In Ontario, s. 15 of the Succession Law Reform Act (the “SLRA”) provides that a Will is revoked by a subsequent marriage of the testator. Practitioners who are meeting with a client in the weeks leading up to his or her marriage will often prepare a Will that contains a statement that the Will was made “in contemplation of the marriage”, which will ‘save’ the Will from revocation by the marriage. Otherwise, if a client dies with a Will that was prepared before he or she was married, and has not since executed a new Will, typically, an intestacy arises, to the benefit of the testator’s spouse.
However, there may be instances when the surviving spouse wants the Will executed before marriage to be upheld. In this instance, the spouse may exercise their right to elect to take under the Will, pursuant to s.16(b) of the SLRA:
16. Revocation by marriage – A will is revoked by the marriage of the testator except where,
(b) the spouse of the testator elects to take under the will, by an instrument in writing signed by the spouse and filed within one year after the testator’s death in the office of the Estate Registrar for Ontario;
Of note, exercise of this spousal election saves the entire Will, not just the gift to the spouse.
Estate practitioners are often surprised to learn that the “marriage revokes a Will rule” is not steadfast, and that there is a different type of spousal election that may arise on death, other than an election for equalization under the Family Law Act. However, one can imagine a number of scenarios where a surviving spouse may prefer that a Will executed before marriage (without language to the effect it was made in contemplation of marriage) be upheld, rather than to take under intestacy:
- Where the Will names the surviving spouse as the beneficiary of the residue of the estate, and the deceased has children (either from a previous relationship, or with the surviving spouse). If the Will is revoked, under the SLRA’s intestacy rules, the spouse is entitled to the preferential share of the estate (the first $200,000), and then must share the residue of the estate with the children of the deceased (the proportions of the share depend on the number of children who survive the deceased).
- Where the Will was prepared to minimize tax consequences.
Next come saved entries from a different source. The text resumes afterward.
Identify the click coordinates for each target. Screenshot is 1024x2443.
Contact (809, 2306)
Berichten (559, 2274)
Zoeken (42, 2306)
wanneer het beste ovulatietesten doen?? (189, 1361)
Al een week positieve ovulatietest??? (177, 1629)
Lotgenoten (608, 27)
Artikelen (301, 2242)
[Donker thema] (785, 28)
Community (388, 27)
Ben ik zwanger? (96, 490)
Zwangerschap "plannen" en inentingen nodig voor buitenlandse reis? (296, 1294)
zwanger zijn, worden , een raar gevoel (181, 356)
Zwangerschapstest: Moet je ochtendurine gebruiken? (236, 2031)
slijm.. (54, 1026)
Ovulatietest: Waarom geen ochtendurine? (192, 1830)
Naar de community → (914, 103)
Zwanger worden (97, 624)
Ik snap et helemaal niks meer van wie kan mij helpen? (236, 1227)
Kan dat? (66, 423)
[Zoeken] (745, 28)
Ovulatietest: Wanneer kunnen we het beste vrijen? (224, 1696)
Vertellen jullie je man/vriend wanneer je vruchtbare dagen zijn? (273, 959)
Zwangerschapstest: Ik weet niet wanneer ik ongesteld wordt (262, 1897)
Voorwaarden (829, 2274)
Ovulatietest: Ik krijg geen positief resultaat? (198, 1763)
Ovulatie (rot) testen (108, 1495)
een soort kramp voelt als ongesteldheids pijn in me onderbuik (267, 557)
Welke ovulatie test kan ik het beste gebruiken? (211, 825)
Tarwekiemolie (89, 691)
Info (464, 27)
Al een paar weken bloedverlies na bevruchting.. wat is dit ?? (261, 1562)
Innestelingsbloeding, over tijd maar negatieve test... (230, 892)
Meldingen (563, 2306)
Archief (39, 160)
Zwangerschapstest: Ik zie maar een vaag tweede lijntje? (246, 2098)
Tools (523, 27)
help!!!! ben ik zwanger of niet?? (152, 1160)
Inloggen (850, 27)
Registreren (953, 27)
The testator may have, for example, had dual Wills prepared to minimize the payment of probate fees on death, or included charitable gifts to minimize the income tax payable on his or her death. The surviving spouse may wish to have tax-planned Wills upheld, rather than take under an intestacy, but have the estate subject to full probate fees and income tax consequences.
- Where there are gifts that the surviving spouse wishes to honour. The deceased may have carefully planned his or her Will to provide for those people in his or her life who he or she cared for. While the surviving spouse could make gifts to these people after receiving the residue of the estate, there may be instances where, for sentimental reasons, the spouse wishes to ensure that the gift truly came from the deceased and that the deceased’s wishes are honoured, by having his or her Will upheld. Similarly, where the Will makes provision for individuals who could otherwise bring a claim for Dependent’s Support under the SLRA, the surviving spouse may wish to have the Will upheld as a defensive measure to prevent such claims from being brought against the estate.
To have the Will upheld under s.16(b) of the SLRA, the surviving spouse must first file an election with the Estate Registrar of Ontario. Interestingly, there is not a prescribed form for this election. Proof of the filing of the election should be included with the Application for Appointment of Estate Trustee with a Will – this may be done by way of affidavit of the professional who submitted the election.
While the scenario that gives rise to the use of s.16(b) is not common, estate practitioners should remember that this option to elect exists, and that it may one day prove a useful tool in the administration of an estate.
 SLRA, s. 16
 Note – there is a third exception to a Will being revoked by marriage, set out in s.16(c) of the SLRA: “the will is made in exercise of a power of appointment of property which would not in default of the appointment pass to the heir, executor or administrator of the testator or to the persons entitled to the estate of the testator if he or she died intestate.”